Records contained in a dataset
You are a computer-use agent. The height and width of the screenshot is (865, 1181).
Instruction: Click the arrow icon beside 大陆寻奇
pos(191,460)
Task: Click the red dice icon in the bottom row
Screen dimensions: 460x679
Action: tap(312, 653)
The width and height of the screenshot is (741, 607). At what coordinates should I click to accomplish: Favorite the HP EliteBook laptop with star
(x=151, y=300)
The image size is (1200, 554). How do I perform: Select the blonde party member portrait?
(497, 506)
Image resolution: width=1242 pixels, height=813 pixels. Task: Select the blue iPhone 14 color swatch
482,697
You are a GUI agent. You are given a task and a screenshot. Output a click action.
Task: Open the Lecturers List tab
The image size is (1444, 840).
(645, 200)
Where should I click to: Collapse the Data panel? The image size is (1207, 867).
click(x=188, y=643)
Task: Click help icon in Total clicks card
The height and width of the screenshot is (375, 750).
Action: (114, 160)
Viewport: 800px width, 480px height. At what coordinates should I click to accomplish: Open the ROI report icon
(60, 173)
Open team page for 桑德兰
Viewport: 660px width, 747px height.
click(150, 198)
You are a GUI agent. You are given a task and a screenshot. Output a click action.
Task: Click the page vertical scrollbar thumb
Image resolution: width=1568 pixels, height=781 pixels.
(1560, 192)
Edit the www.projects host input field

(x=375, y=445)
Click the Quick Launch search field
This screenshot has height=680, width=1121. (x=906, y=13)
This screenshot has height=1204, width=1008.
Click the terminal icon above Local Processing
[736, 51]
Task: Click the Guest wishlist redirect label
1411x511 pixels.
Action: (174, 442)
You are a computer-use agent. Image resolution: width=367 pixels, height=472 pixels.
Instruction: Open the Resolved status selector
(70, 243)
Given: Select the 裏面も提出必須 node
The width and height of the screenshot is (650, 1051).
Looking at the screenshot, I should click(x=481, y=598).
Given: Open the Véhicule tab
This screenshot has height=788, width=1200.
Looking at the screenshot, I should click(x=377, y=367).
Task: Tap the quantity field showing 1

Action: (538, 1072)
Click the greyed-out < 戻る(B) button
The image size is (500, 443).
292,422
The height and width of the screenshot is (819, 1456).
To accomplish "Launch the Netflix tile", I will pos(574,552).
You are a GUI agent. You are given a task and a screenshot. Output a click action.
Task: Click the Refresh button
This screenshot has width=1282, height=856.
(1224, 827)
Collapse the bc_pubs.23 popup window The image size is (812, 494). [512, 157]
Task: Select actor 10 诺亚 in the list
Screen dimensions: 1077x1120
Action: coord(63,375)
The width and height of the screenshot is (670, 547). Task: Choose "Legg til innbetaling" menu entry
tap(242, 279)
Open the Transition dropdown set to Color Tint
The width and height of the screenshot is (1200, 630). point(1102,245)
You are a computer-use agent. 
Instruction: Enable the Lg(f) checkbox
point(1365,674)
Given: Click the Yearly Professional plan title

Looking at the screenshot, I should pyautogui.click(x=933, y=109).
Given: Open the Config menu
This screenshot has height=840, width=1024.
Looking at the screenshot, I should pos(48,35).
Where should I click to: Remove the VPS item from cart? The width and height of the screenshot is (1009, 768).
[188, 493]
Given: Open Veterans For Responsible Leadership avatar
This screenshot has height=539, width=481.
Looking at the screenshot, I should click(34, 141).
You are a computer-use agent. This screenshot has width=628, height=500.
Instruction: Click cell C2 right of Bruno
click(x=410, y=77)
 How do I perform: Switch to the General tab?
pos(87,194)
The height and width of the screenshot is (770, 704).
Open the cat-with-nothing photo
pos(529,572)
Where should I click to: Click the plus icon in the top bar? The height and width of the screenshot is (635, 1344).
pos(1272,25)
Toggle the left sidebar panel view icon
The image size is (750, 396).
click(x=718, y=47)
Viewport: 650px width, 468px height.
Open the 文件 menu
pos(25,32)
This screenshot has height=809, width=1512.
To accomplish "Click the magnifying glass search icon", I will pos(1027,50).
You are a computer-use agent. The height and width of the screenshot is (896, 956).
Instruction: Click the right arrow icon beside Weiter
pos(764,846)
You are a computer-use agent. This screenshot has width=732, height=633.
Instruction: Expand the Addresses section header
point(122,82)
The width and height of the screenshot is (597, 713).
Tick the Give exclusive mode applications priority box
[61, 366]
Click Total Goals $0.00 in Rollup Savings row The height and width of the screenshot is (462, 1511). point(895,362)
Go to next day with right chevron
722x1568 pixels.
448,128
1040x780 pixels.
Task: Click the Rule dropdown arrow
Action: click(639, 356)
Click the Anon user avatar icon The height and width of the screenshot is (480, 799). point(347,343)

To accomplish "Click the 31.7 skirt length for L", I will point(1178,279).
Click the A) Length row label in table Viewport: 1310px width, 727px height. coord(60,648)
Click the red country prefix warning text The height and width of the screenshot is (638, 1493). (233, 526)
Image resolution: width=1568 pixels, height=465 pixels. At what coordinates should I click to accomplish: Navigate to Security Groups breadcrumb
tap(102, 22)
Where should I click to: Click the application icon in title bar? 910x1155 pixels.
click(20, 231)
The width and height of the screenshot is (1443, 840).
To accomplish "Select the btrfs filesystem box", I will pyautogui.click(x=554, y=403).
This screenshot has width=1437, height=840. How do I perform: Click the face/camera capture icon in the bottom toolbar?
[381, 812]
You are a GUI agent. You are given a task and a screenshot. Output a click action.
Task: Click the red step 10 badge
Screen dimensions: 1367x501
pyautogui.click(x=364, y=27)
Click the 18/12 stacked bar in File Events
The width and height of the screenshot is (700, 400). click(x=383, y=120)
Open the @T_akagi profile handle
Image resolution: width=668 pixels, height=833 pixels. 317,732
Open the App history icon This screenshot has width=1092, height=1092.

→ **Exercise objective**: Copy exactly the stretch of data above from the line with "Given: Open the Config menu" through the line with "Toggle the left sidebar panel view icon", and omit all other lines.

→ **Task answer**:
Given: Open the Config menu
This screenshot has height=840, width=1024.
Looking at the screenshot, I should pos(48,35).
Where should I click to: Remove the VPS item from cart? The width and height of the screenshot is (1009, 768).
[188, 493]
Given: Open Veterans For Responsible Leadership avatar
This screenshot has height=539, width=481.
Looking at the screenshot, I should click(34, 141).
You are a computer-use agent. This screenshot has width=628, height=500.
Instruction: Click cell C2 right of Bruno
click(x=410, y=77)
 How do I perform: Switch to the General tab?
pos(87,194)
The height and width of the screenshot is (770, 704).
Open the cat-with-nothing photo
pos(529,572)
Where should I click to: Click the plus icon in the top bar? The height and width of the screenshot is (635, 1344).
pos(1272,25)
Toggle the left sidebar panel view icon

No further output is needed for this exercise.